Should any entry include an image, skip the image and copy the entry exactly.

_EXERCISE INPUT_

╭──

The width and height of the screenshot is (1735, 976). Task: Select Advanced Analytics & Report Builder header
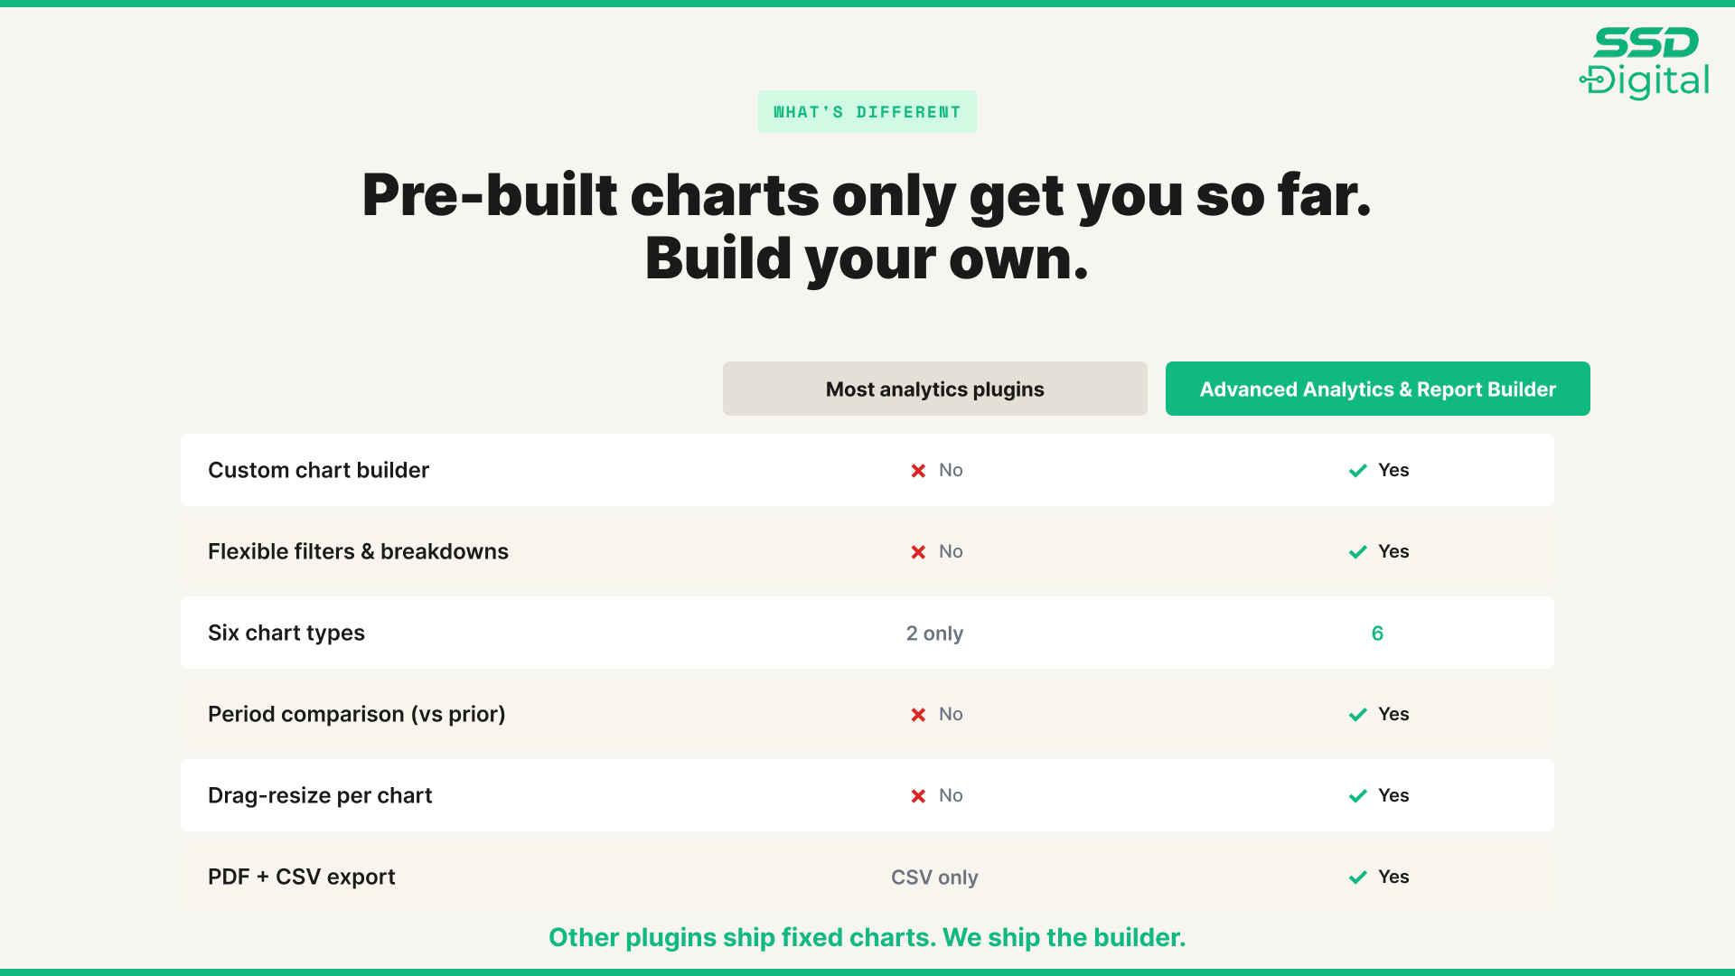point(1378,389)
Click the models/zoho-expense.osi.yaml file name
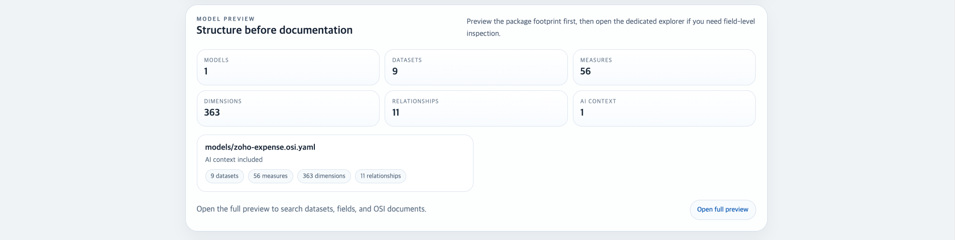This screenshot has height=240, width=955. [x=260, y=147]
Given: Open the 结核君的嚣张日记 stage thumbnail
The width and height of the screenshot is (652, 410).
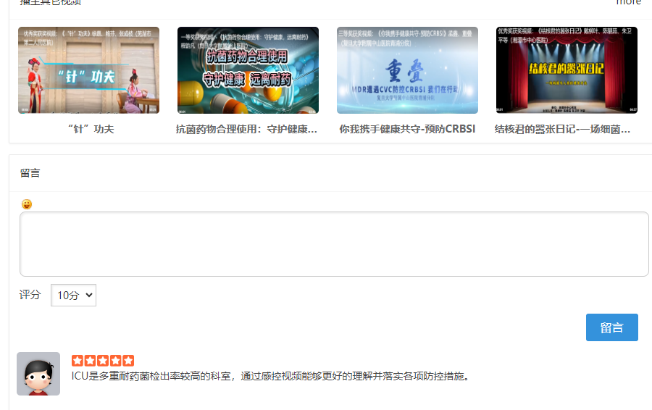Looking at the screenshot, I should [567, 70].
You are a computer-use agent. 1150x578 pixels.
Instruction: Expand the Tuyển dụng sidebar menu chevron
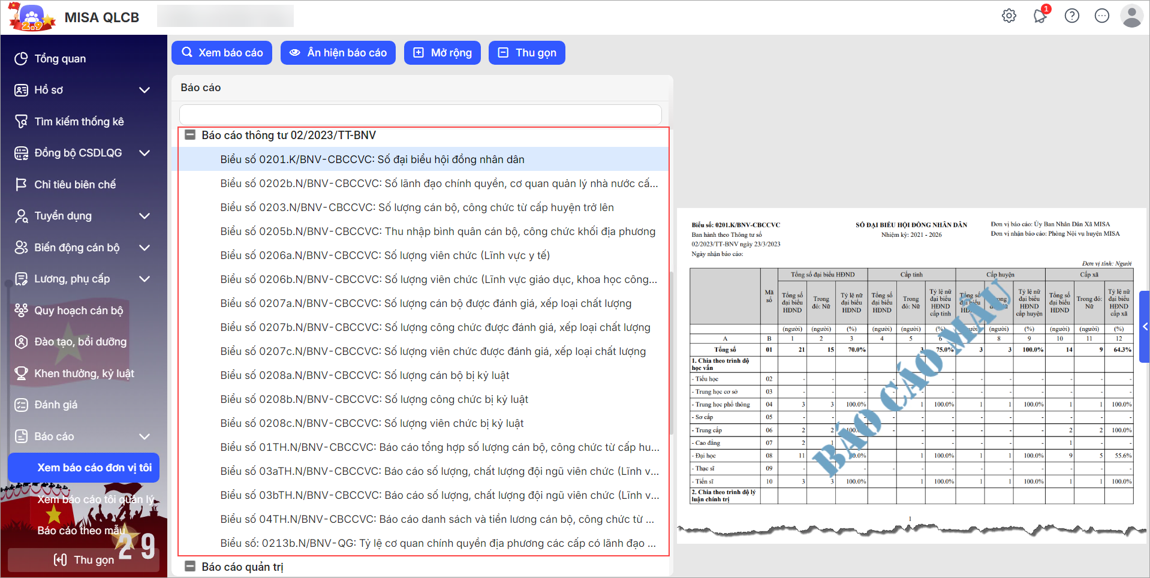tap(144, 216)
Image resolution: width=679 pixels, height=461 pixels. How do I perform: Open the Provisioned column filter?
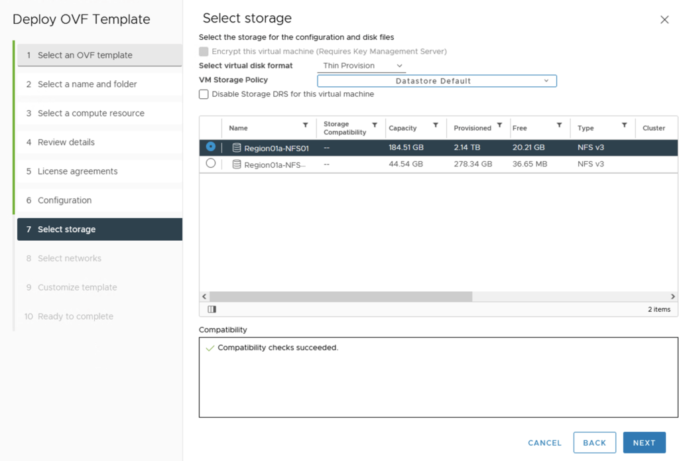click(499, 125)
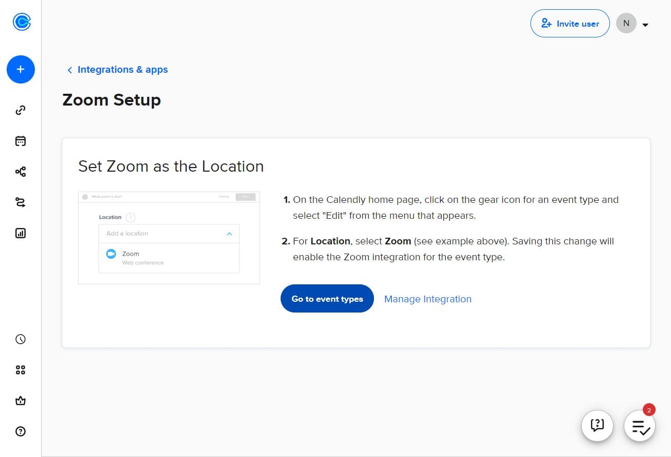The height and width of the screenshot is (457, 671).
Task: Click the Upgrade crown icon
Action: (21, 401)
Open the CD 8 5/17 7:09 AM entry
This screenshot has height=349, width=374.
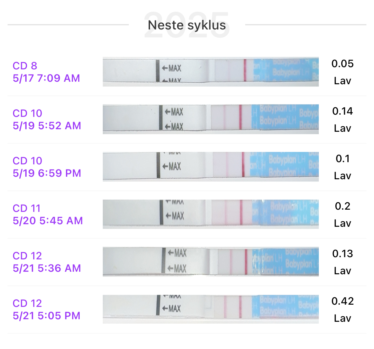point(46,72)
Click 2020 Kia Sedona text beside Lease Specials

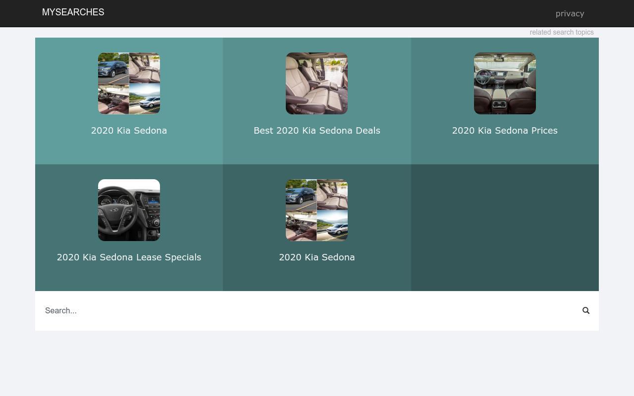coord(317,257)
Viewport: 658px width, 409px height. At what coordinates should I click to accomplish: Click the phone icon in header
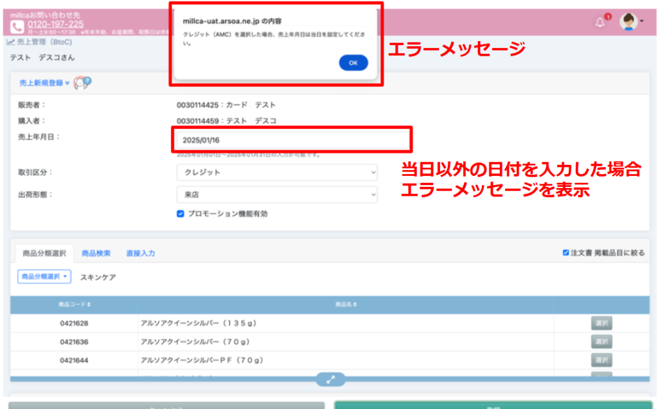pyautogui.click(x=17, y=27)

╰──

_REPLY_
The width and height of the screenshot is (1735, 976). Task: Select Advanced Analytics & Report Builder header
point(1378,389)
Click the models/zoho-expense.osi.yaml file name
This screenshot has height=240, width=955. [x=260, y=147]
Given: Open the 结核君的嚣张日记 stage thumbnail
The width and height of the screenshot is (652, 410).
Looking at the screenshot, I should [567, 70].
You are a computer-use agent. 1150x578 pixels.
Instruction: Expand the Tuyển dụng sidebar menu chevron
tap(144, 216)
Image resolution: width=679 pixels, height=461 pixels. How do I perform: Open the Provisioned column filter?
click(499, 125)
The height and width of the screenshot is (457, 671).
Task: Click the Upgrade crown icon
Action: (21, 401)
Open the CD 8 5/17 7:09 AM entry
This screenshot has height=349, width=374.
point(46,72)
Click 2020 Kia Sedona text beside Lease Specials

coord(317,257)
Viewport: 658px width, 409px height. At what coordinates should I click to accomplish: Click the phone icon in header
pyautogui.click(x=17, y=27)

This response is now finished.